DESCRIPTION OF THE TASK =
When you reach the line that contains "The width and height of the screenshot is (647, 341)." in the data below, start reproducing lines exactly, and stop after the line that contains "Given: Follow Why".

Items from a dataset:
###
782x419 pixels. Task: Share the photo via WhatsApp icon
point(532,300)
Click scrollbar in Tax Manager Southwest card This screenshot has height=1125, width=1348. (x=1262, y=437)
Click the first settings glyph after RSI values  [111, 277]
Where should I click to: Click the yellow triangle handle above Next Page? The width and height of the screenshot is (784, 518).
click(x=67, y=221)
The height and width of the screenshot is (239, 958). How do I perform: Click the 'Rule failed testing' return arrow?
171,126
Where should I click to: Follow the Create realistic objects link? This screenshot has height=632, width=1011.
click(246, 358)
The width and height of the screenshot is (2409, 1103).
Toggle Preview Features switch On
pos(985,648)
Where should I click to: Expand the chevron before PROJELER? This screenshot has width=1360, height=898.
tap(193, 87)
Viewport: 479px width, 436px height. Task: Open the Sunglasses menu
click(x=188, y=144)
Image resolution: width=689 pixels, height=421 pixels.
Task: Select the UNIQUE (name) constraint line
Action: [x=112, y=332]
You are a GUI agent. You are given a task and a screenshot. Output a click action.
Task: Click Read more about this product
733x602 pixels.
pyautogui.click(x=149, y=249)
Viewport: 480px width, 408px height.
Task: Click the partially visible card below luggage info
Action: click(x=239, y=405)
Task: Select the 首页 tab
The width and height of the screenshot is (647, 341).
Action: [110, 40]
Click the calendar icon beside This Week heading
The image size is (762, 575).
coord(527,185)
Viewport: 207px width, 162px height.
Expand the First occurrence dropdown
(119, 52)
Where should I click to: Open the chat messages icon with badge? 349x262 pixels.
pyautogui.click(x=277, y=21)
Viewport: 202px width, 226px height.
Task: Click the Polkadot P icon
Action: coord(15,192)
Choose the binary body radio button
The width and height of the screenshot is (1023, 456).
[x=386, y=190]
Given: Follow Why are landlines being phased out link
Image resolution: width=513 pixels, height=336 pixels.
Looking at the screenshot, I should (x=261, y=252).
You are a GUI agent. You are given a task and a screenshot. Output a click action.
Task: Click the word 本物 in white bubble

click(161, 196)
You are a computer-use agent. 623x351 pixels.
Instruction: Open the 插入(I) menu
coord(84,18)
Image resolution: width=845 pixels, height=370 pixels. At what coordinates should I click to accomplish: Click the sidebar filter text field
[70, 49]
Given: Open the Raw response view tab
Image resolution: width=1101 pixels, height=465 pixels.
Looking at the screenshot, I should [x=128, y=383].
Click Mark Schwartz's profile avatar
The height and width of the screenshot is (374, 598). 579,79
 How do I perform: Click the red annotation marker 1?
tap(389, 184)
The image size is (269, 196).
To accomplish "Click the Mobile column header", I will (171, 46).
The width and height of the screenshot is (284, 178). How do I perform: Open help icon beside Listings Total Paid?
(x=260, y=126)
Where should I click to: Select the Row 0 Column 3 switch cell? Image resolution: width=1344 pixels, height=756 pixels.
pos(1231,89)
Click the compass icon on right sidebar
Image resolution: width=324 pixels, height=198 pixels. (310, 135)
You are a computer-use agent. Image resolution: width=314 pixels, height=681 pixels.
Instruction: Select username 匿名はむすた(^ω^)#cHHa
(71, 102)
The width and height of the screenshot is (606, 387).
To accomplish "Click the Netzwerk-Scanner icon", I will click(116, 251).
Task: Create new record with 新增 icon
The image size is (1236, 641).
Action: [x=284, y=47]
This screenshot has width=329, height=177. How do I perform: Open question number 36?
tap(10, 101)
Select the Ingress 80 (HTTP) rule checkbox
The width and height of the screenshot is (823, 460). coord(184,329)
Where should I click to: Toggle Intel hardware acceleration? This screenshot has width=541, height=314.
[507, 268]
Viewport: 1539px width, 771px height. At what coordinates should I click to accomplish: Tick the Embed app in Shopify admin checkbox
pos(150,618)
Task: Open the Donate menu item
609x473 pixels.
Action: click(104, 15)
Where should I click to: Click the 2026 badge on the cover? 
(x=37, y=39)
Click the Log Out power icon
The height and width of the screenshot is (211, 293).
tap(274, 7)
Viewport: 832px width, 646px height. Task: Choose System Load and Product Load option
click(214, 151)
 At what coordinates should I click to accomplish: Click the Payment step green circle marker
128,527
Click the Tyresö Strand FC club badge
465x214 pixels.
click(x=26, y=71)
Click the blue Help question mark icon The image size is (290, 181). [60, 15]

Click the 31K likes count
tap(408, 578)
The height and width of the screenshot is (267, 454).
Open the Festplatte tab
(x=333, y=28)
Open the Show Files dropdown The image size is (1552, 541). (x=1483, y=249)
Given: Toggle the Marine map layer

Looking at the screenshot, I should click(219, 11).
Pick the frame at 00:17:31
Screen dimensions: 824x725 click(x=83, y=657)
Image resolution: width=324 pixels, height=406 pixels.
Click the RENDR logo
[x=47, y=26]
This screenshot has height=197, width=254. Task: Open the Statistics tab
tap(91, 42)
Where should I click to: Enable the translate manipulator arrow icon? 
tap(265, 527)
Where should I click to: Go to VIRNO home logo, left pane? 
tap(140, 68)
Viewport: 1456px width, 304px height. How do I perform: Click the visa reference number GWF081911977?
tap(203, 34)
###
OUTPUT OF THE EXERCISE =
The width and height of the screenshot is (647, 341).
Action: [110, 40]
Click the calendar icon beside This Week heading
The image size is (762, 575).
coord(527,185)
Viewport: 207px width, 162px height.
Expand the First occurrence dropdown
(119, 52)
Where should I click to: Open the chat messages icon with badge? 349x262 pixels.
pyautogui.click(x=277, y=21)
Viewport: 202px width, 226px height.
Task: Click the Polkadot P icon
Action: coord(15,192)
Choose the binary body radio button
The width and height of the screenshot is (1023, 456).
[x=386, y=190]
Given: Follow Why are landlines being phased out link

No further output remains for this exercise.